1 upvotes, 0 direct replies

Thank you for taking the time to read!

If I understand correctly, you can look at `model.schema` in the YAML file, find all the features with `source: Passed`, and build the Thrift RPC interface for a model from that?

So not quite. We don't build the thrift RPC interface for a model dynamically from the schema. We actually use a uniform thrift RPC interface across all models that are deployed so this interface is static and it is essentially (doing a bit of handwaving here) `model.predict(features: FeatureFrame) -> MdoelPredictions`.

The schema is used to fetch feature data from various sources and transform this data into a thrift object we use to represent a data table called a `FeatureFrame`. The `source: Passed` bit in the schema tells the inference service that we should expect that this specific feature is passed in via the request and not coming from one of our centrally managed feature DB. Let me know if I'm explaining that clearly and if you have any other questions!

I'm also curious what you experience has been with feature transformation code and its integration with this system. I think Tensorflow has good support for pushing feature transform logic into the model graph, such that you don't need to split feature transform logic across the backend<>model boundary.

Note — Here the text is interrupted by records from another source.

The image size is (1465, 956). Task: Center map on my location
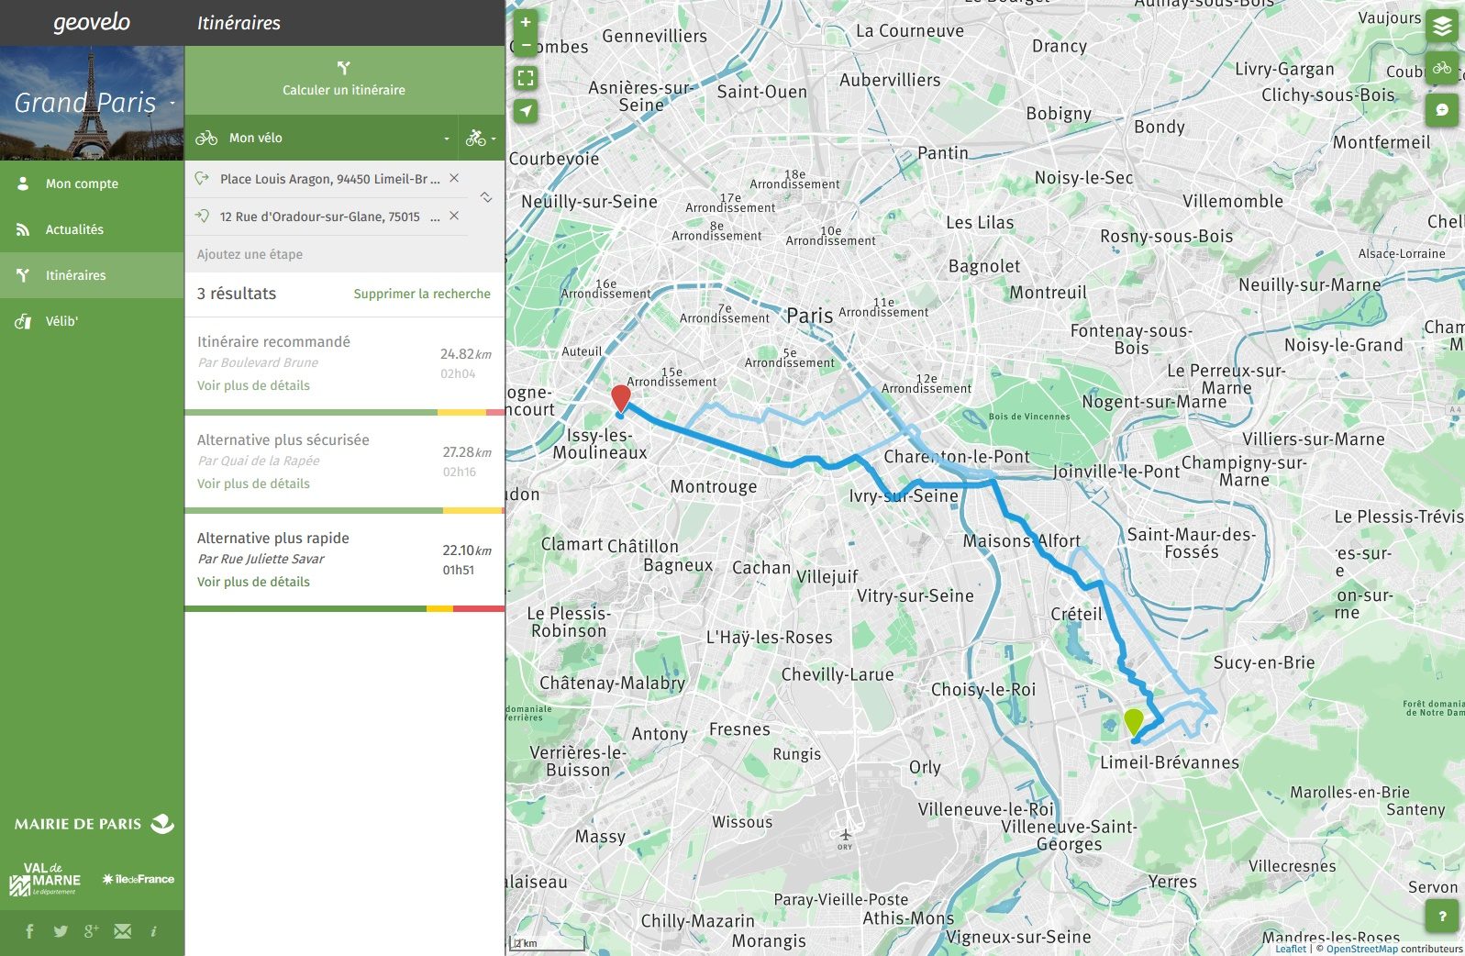pyautogui.click(x=526, y=111)
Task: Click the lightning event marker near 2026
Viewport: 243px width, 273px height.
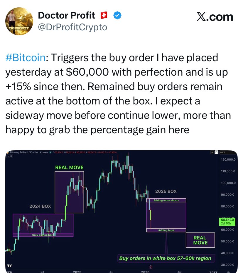Action: 151,267
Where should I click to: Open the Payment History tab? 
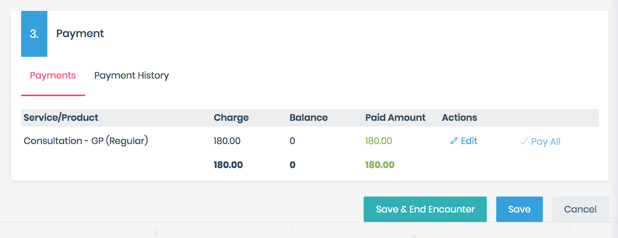(x=131, y=76)
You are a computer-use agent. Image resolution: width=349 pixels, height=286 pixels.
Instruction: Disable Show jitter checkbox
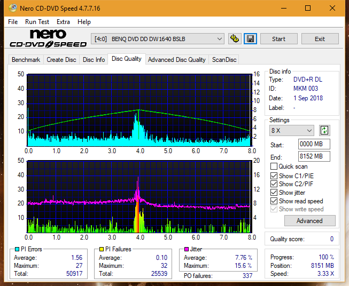(274, 193)
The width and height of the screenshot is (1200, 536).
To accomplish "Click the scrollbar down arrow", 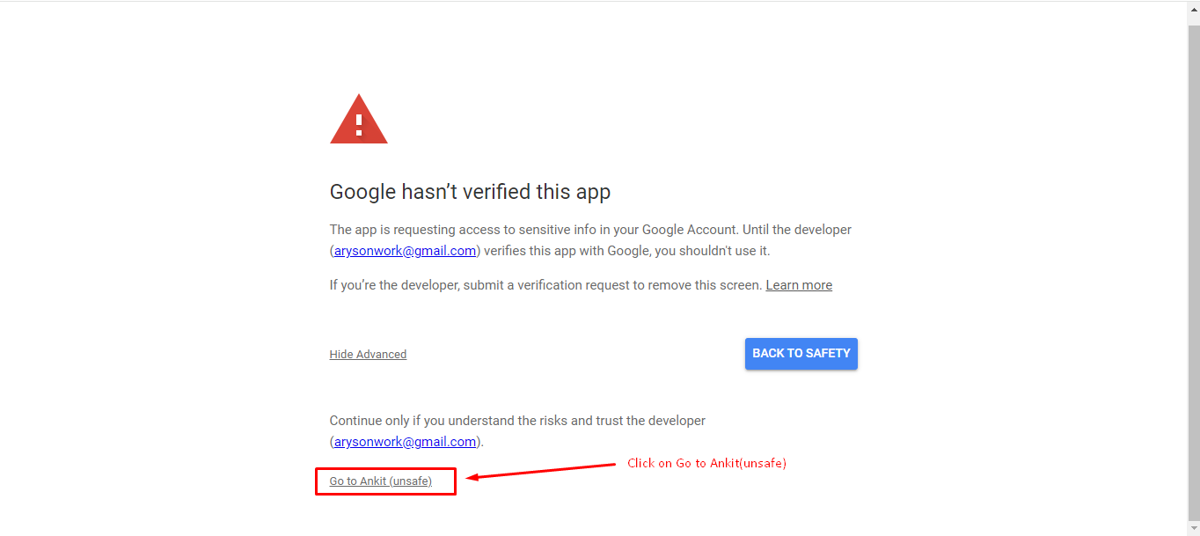I will 1194,528.
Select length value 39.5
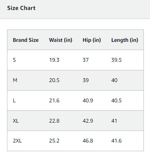Viewport: 150px width, 157px height. 117,60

Yes, so I would say we try to encourage pushing this into the model as much as possible but we also want to support additional frameworks where this is not as feasible. Today we do have a few features that require request time transformations. This is something we think a lot about since these need to be coded up into the inference service and as the blog calls out one of our big priorities is drawing a clear boundary between "ml platform code" and "code that gets deployed onto the platform". We are starting work on what we are calling `gazette-feature-service` which will split out the feature serving responsibilities from the inference service and some sort of plugin architecture for supporting these request time transformation is something we would love to explore. Have you had success with any specific approach to this type of transformation code?